Interactive Jobs¶
Allocation¶
salloc is used to allocate resources in real time to run an interactive batch job. Typically this is used to allocate resources and spawn a shell. The shell is then used to execute srun commands to launch parallel tasks.
"interactive" QOS on Perlmutter and Cori¶
Perlmutter and Cori have an dedicated interactive QOS to support medium-length interactive work. This queue is intended to deliver nodes for interactive use within 6 minutes of the job request.
Warning
If you also have access to Cori GPU nodes, make sure to unload the cgpu module before trying to submit jobs to Cori Haswell or KNL nodes. Otherwise, the salloc command will fail with the following error message:
salloc: error: Job request does not match any supported policy.
salloc: error: Job submit/allocate failed: Unspecified error
Perlmutter¶
salloc --nodes 1 --qos interactive --time 01:00:00 --constraint gpu --gpus 4
Cori Haswell¶
salloc --nodes 1 --qos interactive --time 01:00:00 --constraint haswell
Cori KNL¶
salloc --nodes 1 --qos interactive --time 01:00:00 --constraint knl
Limits¶
On Cori, users in this queue are limited to two jobs running job on as many as 64 nodes for up to 4 hours.
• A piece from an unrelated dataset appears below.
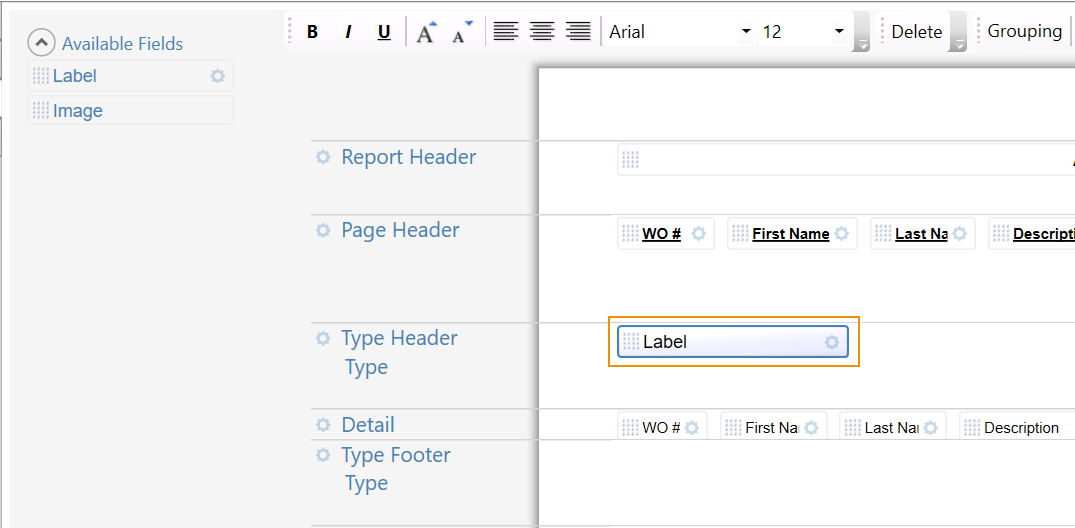Click the Grouping toolbar button
Screen dimensions: 1075x528
click(x=1024, y=32)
Additionally, each NERSC project is further limited to a total of 64 nodes between all their interactive jobs (KNL or haswell). This means that if UserA in project m9999 has a job using 1 haswell node, UserB (who is also in project m9999) can have a simultaneous job using 63 haswell nodes or 63 KNL nodes, but not 64 nodes. Since this is intended for interactive work, each user can submit only two jobs at a time (either KNL or haswell). KNL nodes are currently limited to quad,cache mode only. You can only run full node jobs; sub-node jobs like those in the shared queue are not possible.
We have configured this queue to reject the job if it cannot be scheduled within a few minutes. This could be because the job violates the single job per user limit, the total number of nodes per NERSC allocation limit, or because there are not enough nodes available to satisfy the request. In some rare cases, jobs may also be rejected because the batch system is overloaded and wasn't able to process your job in time. If that happens, please resubmit.
Since there is a limit on number of nodes used per allocation on Cori, you may be unable to run a job because other users who share your allocation are using it. To see who in your allocation is using the interactive queue on Cori, you can use
squeue --qos=interactive --account=<project name> -O jobid,username,starttime,timelimit,maxnodes,account
If the number of nodes in use by your project sums up to 64 nodes, please contact the other group members if you feel they need to release interactive resources.
You can see the number of nodes that in use (A for allocated) or idle (I) using this command
$ sinfo -p interactive --format="%15b %8D %A"
ACTIVE_FEATURES NODES NODES(A/I)
knl 2 0/0
haswell 192 191/1
knl,cache,quad 190 65/124
Cori "debug" QOS¶
A number of Haswell and Cori compute nodes are reserved for the "debug" QOS, which has a designed quick turnaround time due to the short 30 min wall time limit, the small max number of nodes limit (64 on Haswell, and 512 on KNL), and the small run limit (2 each on Haswell and KNL per user).
The "debug" QOS is intended for code development, testing, and debugging. One of the common usages is to submit a batch interactive job via the salloc command, such as:
salloc -N 32 -C haswell -q debug -t 20:00
When the requested debug nodes are available, it will land on the head compute node of the allocated compute nodes pool, and the srun command can be used to launch parallel tasks interactively.
To run debug jobs on KNL nodes, use -C knl instead of -C haswell.
You can only run full node jobs in the debug QOS; sub-node jobs like those in the shared queue are not possible.